WHAT YOU SHOULD DO: In the listing that follows, find the line with "Given: Check the box for row 1", then copy exactly from it through the line with "Task: Click the number 1 circle badge", leaving out every picture.
========
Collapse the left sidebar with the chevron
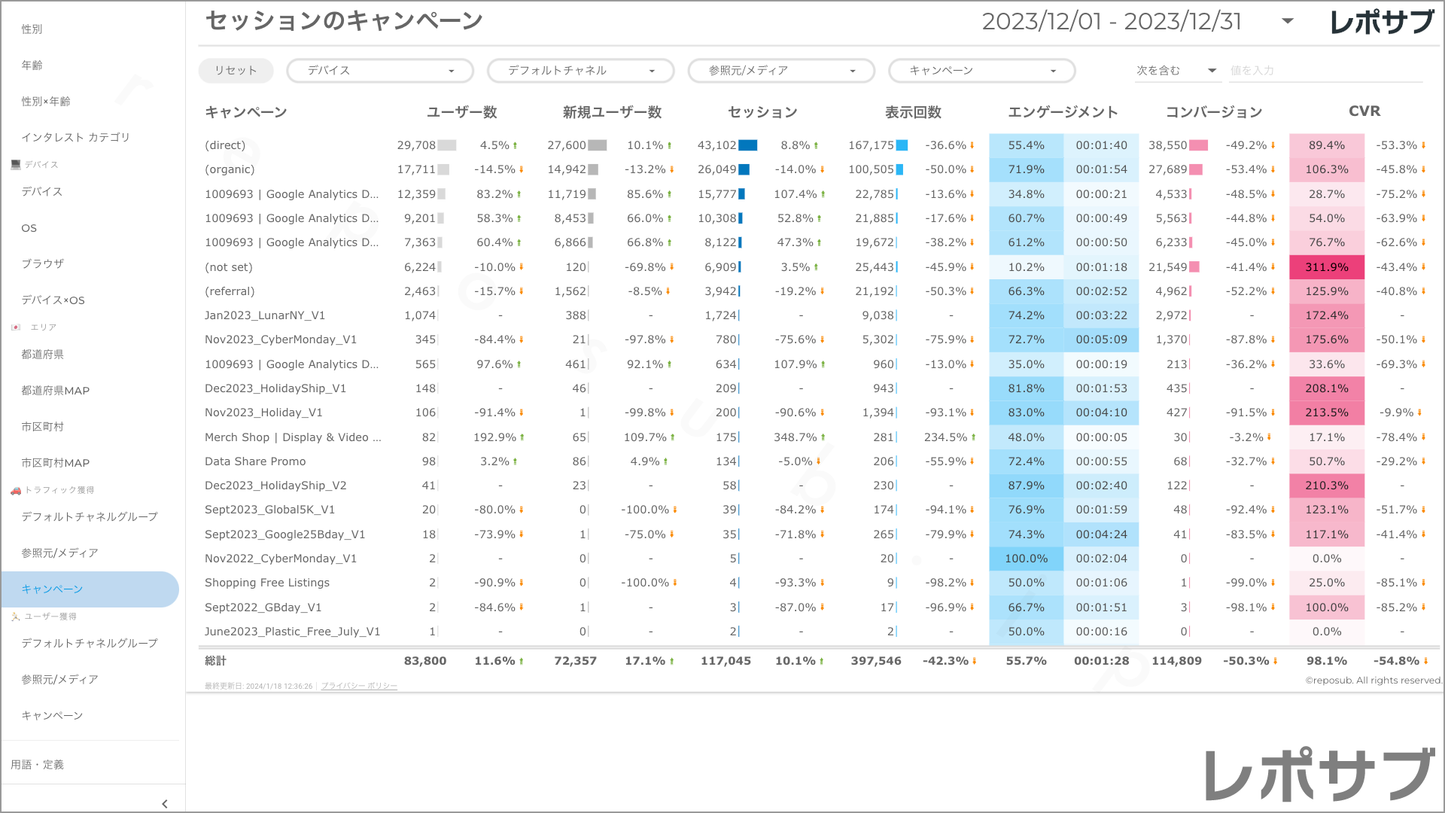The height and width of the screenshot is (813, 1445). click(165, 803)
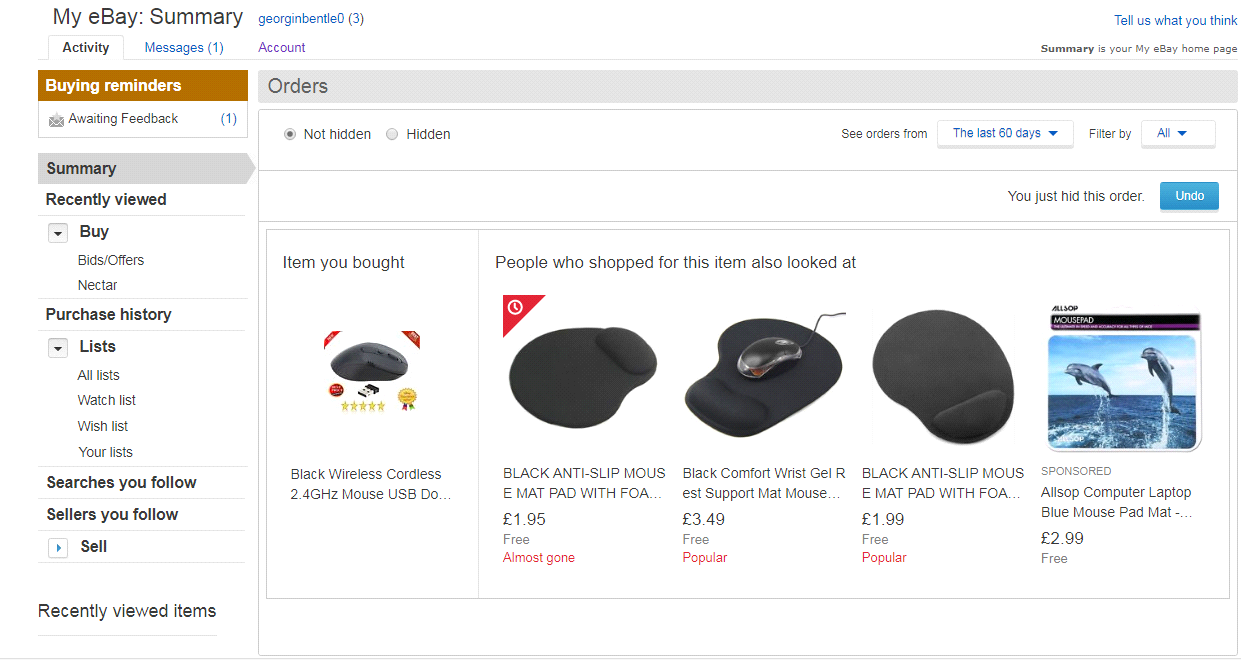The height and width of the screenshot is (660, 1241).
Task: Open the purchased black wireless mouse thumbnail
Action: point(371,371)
========
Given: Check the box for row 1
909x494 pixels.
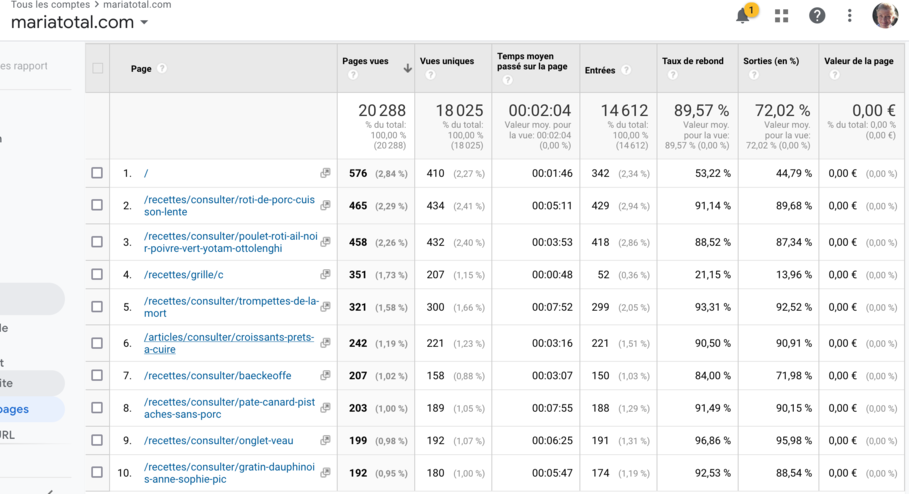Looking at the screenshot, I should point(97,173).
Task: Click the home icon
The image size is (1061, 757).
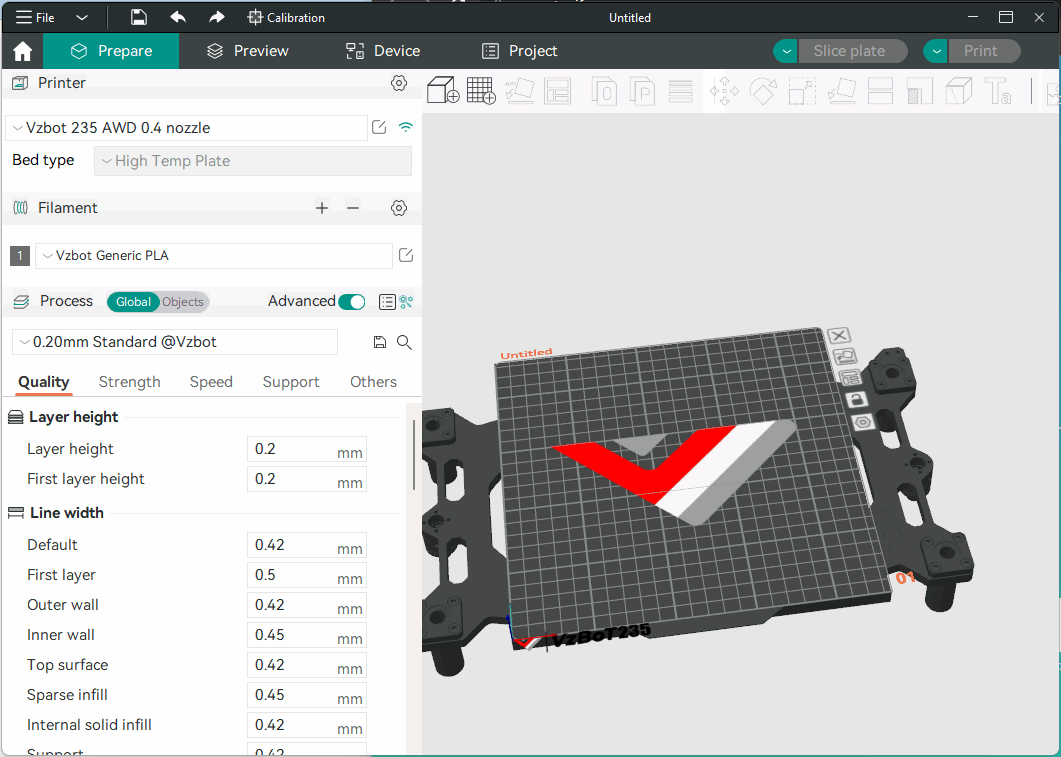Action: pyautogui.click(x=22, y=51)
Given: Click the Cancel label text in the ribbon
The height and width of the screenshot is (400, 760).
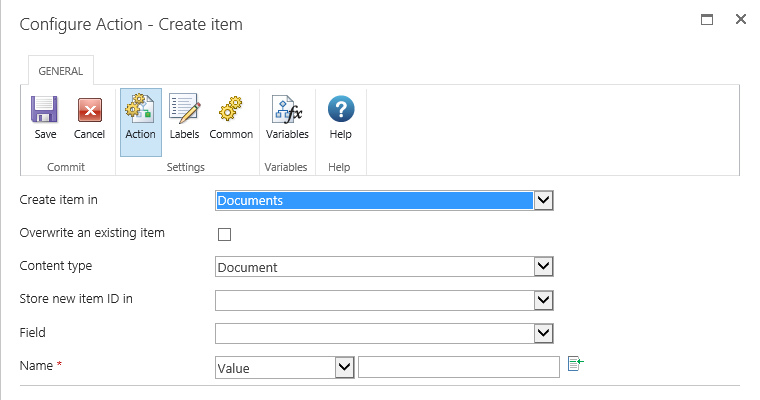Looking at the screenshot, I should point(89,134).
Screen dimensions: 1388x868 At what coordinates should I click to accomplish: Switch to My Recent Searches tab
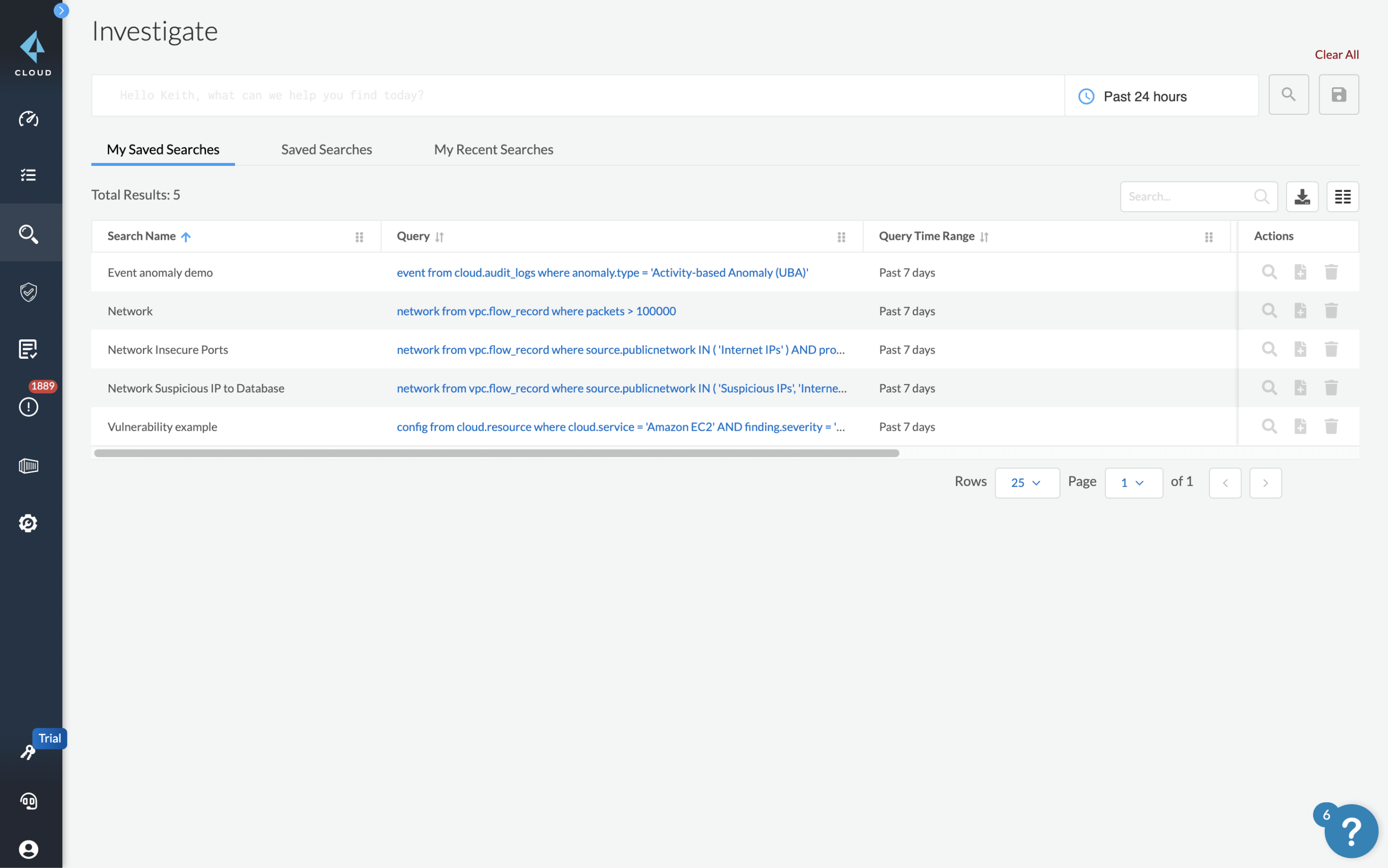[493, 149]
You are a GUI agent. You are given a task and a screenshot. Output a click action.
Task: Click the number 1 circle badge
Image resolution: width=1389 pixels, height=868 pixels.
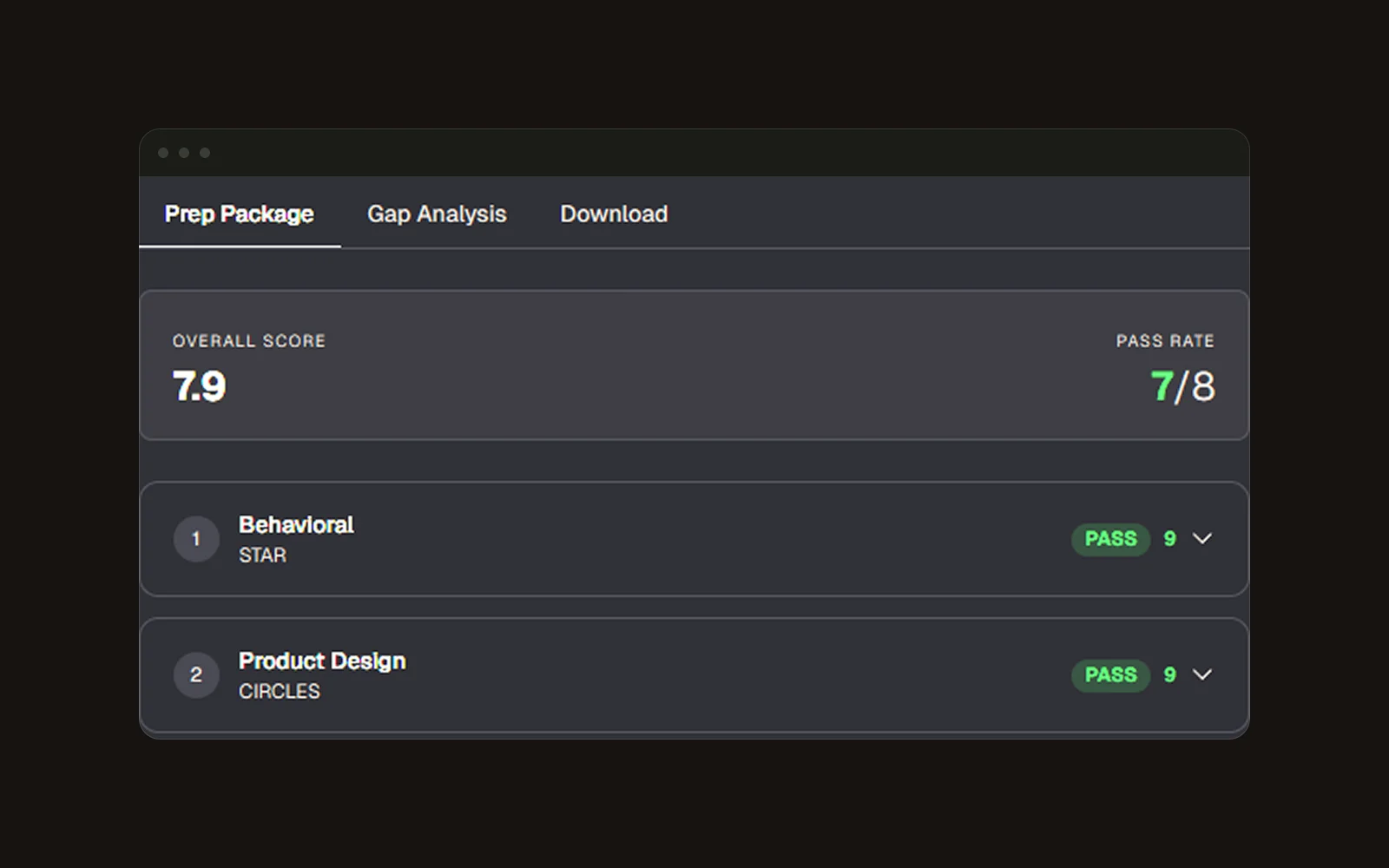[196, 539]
========
TASK RESULT:
Given: Check the box for row 1
909x494 pixels.
Looking at the screenshot, I should point(97,173).
Task: Click the home icon
The image size is (1061, 757).
Action: pyautogui.click(x=22, y=51)
Given: Click the Cancel label text in the ribbon
The height and width of the screenshot is (400, 760).
Looking at the screenshot, I should point(89,134).
Screen dimensions: 1388x868 At what coordinates should I click to accomplish: Switch to My Recent Searches tab
[493, 149]
You are a GUI agent. You are given a task and a screenshot. Output a click action.
Task: Click the number 1 circle badge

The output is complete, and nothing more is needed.